Reírse de uno mismo es sano. Reírse con los amigos es una enorme satisfacción. Reírse de los amigos es señal de gran libertad. Reírse de los menos conocidos requiere sumo cuidado
(Jorge Costadoat, sj).- En la tradición judeo-cristiana tenemos dos variantes paradigmáticas del humor. En la Biblia se cuenta que El Señor prometió a Abraham un hijo cuando él y su mujer andaban por los 100 años. Sara se río del Señor, no le creyó. El Señor se río de Sara, le dio a Isaac, que significa: «Dios ríe».
El otro caso es Jesús en la pasión. Los soldados romanos para reírse de él lo coronaron de espinas. «¿No se decía rey?». Los evangelistas consideraron este gesto una burla. Para los cristianos piensan que reírse de los demás es un pecado. En lo sucesivo han debido poner mucha atención en distinguir las variadas declinaciones del humorismo para alegrarle la vida a los demás y evitar hacer sufrir a alguien.

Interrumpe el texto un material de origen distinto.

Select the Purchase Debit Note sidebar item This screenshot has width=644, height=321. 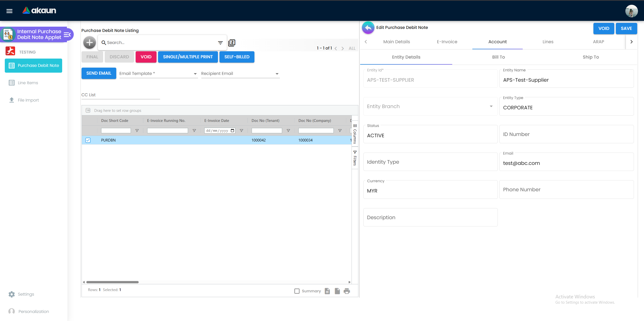(33, 65)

La teología cristiana apuesta a que en la eternidad reinará el humor. Pero, mientras se esté en camino al reino de los cielos las cosas pueden ser muy complejas. El humor, una de las manifestaciones más positivas de la convivencia humana, mal ejercido, puede ser deletéreo. Caben también las malas interpretaciones.
Hay tiempos, hay personas, hay culturas, hay una infinidad de factores que hacen difícil saber si una broma, por ejemplo, sirve para apoderarse de la tierra o para compartirla. Una misma frase puede resucitar a uno y matar a otro. La posibilidad de no atinar con la palabra justa se ha vuelto cada vez más común. En la actualidad se están conjugando todos los mundos al mismo tiempo. Las posibilidades de no entendernos son máximas.